_PROMPT_. Convert the data lines into a JSON list of strings with one string per line, skipping blank lines and leaving the pictures out. Begin at the line that contains "This screenshot has width=800, height=444." and stop after the line that contains "Instruction: Click the search magnifier icon".

_GIVEN RECORDS_.
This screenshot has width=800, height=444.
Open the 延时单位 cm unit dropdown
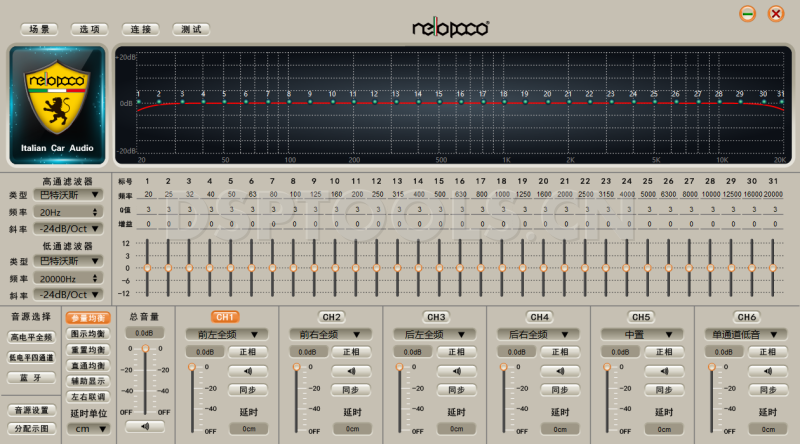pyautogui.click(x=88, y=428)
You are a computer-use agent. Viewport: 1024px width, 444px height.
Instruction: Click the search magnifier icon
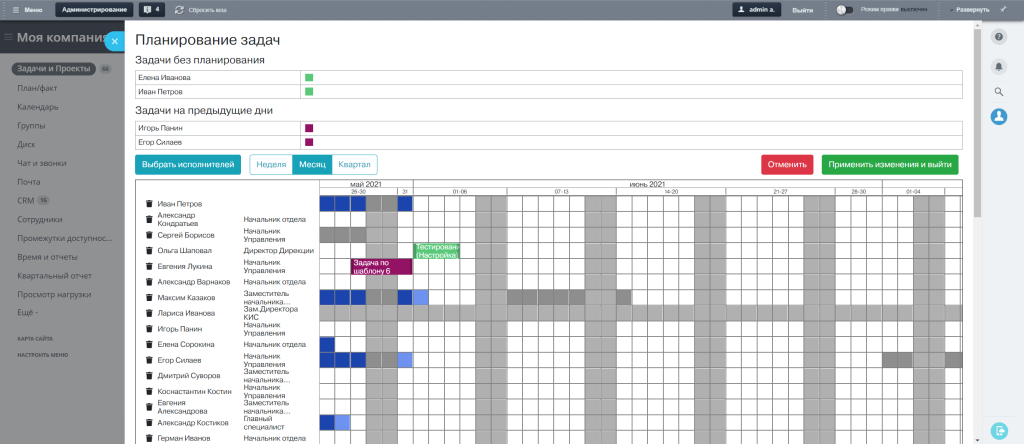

--

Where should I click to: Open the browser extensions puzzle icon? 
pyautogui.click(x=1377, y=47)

...

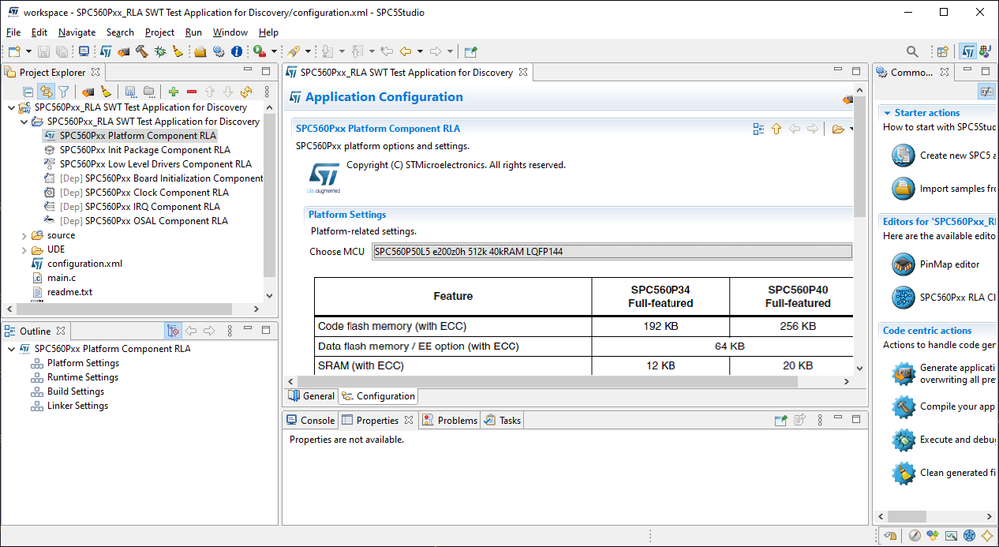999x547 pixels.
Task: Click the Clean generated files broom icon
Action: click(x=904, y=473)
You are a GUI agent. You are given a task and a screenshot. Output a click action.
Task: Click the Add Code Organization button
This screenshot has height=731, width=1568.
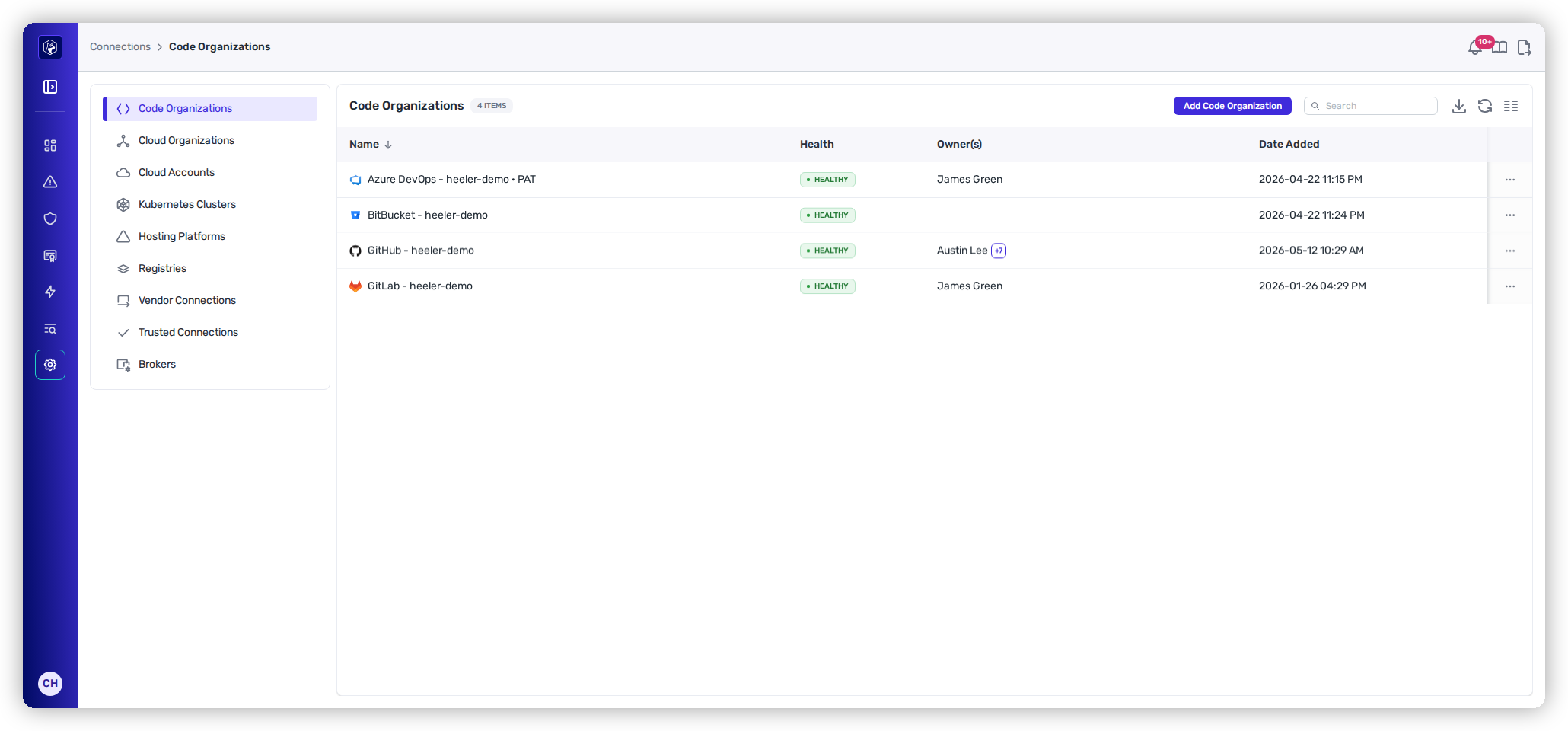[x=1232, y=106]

_RESULT_.
[
  "This screenshot has width=800, height=444.",
  "Open the 延时单位 cm unit dropdown",
  "pyautogui.click(x=88, y=428)",
  "You are a computer-use agent. Viewport: 1024px width, 444px height.",
  "Instruction: Click the search magnifier icon"
]